Either way, Danica saw no advantage in stumbling down the tunnel, perhaps
running into a waiting enemy and having to fight both foes at the same time. Also,
Danica could not ignore Percival. She would fight for the white squirrel as
surely as she would fight for any friend.
"They
are undead," the druid tried to explain and, even as he spoke the words,
the rotted ghoul stench filled their nostrils. The odor told Newander much
about their enemy, and his desire to flee only increased. It was too late,
though. "Do not let them scratch you," Newander advised. "Their
touch will freeze the marrow of your bones."
Danica
crouched low, feeling the balance of the torch and tuning all her senses to her
surroundings. Above her, Percival skittered along a wooden beam; behind her,
Newander had begun a low chant, a spell preparation; and before her, the pack
came on, hissing and sputtering, but slower now, out of respect for the blazing
torch.
The
pack came to within a dozen running strides of Danica and halted. Danica saw
their yellow, sickly eyes, but unlike those of a corpse, these shone with
inner, hungry fires. She heard their breathless gasps and saw their long and
pointy tongues, flicking like a reptile's might. Danica crouched even lower,
sensing their mounting excitement.
As a
group, they charged, but it was Newander who struck first. As the ghouls passed
under a crossbeam, the moss came to life. Like the vines that had held Danica
to her bed, the moss strands grabbed at the passing ghouls. Three of the
creatures were fully entangled; two others scrambled and spat in horrifying
rage, their ankles hooked, but three came right through.
The
lead ghoul bore down on Danica, who stood poised and unafraid.

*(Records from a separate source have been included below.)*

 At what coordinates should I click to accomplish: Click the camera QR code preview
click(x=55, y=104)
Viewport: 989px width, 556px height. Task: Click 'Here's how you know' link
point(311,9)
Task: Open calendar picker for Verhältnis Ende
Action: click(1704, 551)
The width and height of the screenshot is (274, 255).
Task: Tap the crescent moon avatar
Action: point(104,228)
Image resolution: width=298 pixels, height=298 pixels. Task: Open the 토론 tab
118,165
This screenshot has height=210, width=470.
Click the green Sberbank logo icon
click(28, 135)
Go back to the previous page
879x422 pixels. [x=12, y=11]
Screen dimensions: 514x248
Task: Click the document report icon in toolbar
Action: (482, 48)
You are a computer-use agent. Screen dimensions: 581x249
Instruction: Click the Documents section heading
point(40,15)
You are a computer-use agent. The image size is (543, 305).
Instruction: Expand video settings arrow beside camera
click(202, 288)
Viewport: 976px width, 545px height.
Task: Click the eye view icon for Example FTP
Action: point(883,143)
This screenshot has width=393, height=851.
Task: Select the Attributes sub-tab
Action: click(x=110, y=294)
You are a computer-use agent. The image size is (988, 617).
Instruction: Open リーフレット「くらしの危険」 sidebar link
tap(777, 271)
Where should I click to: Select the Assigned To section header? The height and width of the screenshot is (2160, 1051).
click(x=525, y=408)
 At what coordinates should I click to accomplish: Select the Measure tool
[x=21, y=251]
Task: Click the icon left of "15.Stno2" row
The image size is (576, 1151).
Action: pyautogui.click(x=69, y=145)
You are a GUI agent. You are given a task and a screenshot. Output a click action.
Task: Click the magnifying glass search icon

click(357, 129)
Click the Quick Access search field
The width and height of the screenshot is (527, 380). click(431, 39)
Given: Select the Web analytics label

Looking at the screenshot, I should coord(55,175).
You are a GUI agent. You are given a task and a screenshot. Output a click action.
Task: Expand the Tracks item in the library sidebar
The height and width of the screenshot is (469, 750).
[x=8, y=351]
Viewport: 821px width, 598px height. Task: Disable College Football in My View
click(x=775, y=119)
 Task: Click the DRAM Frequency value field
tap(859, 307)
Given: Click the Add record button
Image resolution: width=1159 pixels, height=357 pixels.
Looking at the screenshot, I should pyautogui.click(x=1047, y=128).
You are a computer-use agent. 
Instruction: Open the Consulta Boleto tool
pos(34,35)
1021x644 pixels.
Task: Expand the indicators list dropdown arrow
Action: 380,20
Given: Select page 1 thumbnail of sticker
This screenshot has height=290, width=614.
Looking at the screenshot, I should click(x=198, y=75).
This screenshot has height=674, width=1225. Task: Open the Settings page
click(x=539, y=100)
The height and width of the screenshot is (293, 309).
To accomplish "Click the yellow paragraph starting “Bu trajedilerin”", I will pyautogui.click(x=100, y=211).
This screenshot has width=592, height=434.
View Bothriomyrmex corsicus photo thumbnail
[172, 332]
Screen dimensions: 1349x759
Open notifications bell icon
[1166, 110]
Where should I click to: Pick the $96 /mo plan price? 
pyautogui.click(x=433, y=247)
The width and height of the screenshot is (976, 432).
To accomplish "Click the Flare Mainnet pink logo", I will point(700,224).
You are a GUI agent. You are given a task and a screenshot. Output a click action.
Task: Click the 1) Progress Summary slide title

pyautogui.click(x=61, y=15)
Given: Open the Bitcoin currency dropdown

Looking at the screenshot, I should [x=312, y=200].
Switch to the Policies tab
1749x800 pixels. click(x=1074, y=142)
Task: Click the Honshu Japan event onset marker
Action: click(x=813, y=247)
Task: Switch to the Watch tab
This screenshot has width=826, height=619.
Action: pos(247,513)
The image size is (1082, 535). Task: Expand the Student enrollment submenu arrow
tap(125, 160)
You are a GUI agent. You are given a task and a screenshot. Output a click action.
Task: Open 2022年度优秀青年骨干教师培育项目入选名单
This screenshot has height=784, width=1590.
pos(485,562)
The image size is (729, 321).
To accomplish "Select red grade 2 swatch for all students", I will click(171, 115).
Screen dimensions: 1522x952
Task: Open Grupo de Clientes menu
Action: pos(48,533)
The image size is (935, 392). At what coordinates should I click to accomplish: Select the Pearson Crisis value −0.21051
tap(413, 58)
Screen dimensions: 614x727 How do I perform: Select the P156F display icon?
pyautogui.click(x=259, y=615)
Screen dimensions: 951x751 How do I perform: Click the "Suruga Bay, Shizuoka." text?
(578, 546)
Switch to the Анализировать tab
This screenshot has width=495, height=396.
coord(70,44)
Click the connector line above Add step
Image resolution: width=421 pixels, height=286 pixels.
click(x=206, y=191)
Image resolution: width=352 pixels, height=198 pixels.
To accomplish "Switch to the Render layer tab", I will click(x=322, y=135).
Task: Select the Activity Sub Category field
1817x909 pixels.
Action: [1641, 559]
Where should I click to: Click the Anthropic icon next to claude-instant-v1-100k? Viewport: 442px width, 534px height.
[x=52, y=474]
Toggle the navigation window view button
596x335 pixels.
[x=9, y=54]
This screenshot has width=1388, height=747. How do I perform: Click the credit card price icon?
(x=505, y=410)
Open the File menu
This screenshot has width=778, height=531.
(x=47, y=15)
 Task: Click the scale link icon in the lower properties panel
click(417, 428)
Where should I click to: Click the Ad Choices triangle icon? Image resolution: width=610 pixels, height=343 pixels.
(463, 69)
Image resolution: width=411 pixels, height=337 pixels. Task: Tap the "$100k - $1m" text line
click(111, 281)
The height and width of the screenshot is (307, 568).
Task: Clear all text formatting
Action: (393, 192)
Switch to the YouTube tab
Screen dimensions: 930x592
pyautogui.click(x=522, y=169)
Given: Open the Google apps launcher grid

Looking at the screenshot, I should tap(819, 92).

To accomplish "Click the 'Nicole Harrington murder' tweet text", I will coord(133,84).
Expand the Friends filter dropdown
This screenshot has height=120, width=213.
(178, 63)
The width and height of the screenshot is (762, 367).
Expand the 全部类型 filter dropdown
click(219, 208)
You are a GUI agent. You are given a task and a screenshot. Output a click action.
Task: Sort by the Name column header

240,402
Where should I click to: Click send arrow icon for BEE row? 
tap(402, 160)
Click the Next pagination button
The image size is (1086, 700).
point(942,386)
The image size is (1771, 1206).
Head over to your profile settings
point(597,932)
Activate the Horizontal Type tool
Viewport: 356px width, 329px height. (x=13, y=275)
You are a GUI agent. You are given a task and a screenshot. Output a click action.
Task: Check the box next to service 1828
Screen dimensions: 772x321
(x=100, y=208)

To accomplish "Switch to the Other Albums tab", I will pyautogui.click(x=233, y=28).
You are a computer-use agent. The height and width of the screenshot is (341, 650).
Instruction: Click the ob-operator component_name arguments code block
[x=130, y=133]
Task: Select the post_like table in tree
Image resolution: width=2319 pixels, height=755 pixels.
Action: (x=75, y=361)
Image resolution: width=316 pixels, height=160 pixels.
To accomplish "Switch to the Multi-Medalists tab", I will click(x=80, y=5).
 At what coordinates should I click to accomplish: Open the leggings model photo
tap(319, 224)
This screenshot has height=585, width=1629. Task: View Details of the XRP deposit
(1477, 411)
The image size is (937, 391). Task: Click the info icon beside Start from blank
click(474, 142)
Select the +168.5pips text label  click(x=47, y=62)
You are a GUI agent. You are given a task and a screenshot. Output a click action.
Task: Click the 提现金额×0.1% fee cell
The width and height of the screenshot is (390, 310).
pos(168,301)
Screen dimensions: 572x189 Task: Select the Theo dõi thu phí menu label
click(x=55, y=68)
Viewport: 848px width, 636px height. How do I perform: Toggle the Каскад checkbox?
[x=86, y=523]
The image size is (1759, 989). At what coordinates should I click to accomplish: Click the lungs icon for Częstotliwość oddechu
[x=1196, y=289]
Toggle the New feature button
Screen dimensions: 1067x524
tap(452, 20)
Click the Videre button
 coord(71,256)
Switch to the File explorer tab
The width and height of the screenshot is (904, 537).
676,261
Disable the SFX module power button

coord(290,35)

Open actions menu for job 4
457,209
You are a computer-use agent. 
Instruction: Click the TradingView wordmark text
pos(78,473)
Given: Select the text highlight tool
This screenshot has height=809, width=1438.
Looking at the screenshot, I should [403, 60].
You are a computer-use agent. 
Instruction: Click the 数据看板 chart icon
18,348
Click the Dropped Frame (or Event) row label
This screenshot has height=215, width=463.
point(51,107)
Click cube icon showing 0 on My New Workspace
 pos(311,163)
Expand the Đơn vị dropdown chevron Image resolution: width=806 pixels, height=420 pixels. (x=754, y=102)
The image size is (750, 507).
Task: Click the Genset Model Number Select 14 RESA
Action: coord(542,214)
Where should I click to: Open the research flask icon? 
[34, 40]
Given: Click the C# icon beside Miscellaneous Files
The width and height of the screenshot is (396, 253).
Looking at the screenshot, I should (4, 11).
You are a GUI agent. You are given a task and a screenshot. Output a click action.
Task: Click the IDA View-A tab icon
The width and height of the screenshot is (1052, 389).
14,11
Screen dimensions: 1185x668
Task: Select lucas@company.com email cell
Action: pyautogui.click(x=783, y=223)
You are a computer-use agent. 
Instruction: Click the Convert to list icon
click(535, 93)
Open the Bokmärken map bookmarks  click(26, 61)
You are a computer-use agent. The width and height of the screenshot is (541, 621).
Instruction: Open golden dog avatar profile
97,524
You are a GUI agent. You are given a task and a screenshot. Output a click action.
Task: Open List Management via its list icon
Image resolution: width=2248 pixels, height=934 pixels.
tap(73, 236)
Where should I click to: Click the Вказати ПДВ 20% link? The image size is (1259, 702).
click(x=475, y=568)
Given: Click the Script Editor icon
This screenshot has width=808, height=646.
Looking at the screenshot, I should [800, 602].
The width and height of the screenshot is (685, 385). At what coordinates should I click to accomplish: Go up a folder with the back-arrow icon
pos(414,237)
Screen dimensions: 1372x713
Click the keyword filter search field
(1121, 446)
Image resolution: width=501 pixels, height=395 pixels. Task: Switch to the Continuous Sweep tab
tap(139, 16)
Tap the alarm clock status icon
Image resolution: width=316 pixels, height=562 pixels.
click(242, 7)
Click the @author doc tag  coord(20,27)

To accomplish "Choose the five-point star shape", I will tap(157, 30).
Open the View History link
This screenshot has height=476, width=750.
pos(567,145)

She held her
unthreatening posture until the very last moment, luring the ghoul right in on
her, so close that even Newander let out an alarmed cry.
Danica
was in perfect control of the situation. Her torch shot out suddenly, its fiery
end slamming the ghoul right in the eye. The creature recoiled and let out a
shriek that sent tingling shivers along Danica's spine.
She
popped the ghoul in the other eye for good measure, but the move put her torch
out of line for a continuing defense. A second foe appeared beside the first,
its tongue hanging low and its wretched hands reaching for Danica.
Danica
moved to punch it but remembered Newander's warning and knew that her own arm's
reach could not match the taller ghoul's. Danica possessed other weapons. She
threw her head backward suddenly, so far that it seemed she would tumble to the
ground. Her continued balance caught the still-advancing ghoul by surprise and
brought an astounded gasp from Newander behind her, for Danica did not fall.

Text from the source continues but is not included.